You're the only one talking about an e-peen as you like to call it. The rest of us are talking about new processors, motherboards and new features that they have coming out. So, while we discuss these new features and what devices take advantage of them, read up on SATA and theorectical maxes and you'll see why 260 MB/s is close to 300 MB/s and why the need for a faster standard is there.
 
You're the only one talking about an e-peen as you like to call it. The rest of us are talking about new processors, motherboards and new features that they have coming out. So, while we discuss these new features and what devices take advantage of them, read up on SATA and theorectical maxes and you'll see why 260 MB/s is close to 300 MB/s and why the need for a faster standard is there.

i dont "need to read" anything as i know what i need to and it is you that think "we need" something that there is no need for yet exept the e-pen small child gets from having a P55-board with to many fetaures that looks cool but their is no use for exept raise the price. all i am saying is that right now we dont need something that we cant use anyway, perhaps with gen 3 of SSD we might need it and might even notice the difference if we pay close attention to the speed/time.
And once againg 260 is NOT "close" to 300 nomatter how you do it or think about it, its just regular 260 and nothing fancy exept just numbers that dont do nothing, come back with that claim WHEN we have something that is OVER 300 and really needs it and then controllercard is the best way to do it until next upgrade of MB for next gen CPU.
 
E.R, let me help you out here, since you seem to be horribly misinformed.
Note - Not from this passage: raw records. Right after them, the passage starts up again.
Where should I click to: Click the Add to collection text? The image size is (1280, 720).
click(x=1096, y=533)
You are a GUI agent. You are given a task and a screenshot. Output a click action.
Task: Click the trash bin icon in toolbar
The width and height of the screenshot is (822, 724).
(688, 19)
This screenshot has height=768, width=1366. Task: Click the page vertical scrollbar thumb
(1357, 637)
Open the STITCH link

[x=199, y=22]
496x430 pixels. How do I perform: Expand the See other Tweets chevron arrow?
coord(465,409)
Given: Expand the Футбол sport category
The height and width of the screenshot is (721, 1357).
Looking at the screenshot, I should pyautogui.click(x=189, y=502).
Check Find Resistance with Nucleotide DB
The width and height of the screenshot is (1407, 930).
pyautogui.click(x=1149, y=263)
Subsequently, a 3 Gbit/s signaling rate was added to the physical layer (PHY layer), effectively doubling maximum data throughput from 150 MB/s to 300 MB/s.

Maximum data throughput of 300MB/s

So, a drive that maxes out at ~260MB/s is actually pretty danged close to the Maximum throughput of Sata II.


Now, back on topic:

I, myself, was looking at upgrading around April, depending on how some investments pan out, lol. The new i7's to hit around then should be pretty awesome, and I'm definitely excited about going from my C2D to a 6-core, 12-threaded beast with Sata 6Gb and USB3!

I have seen the future, and it's exciting!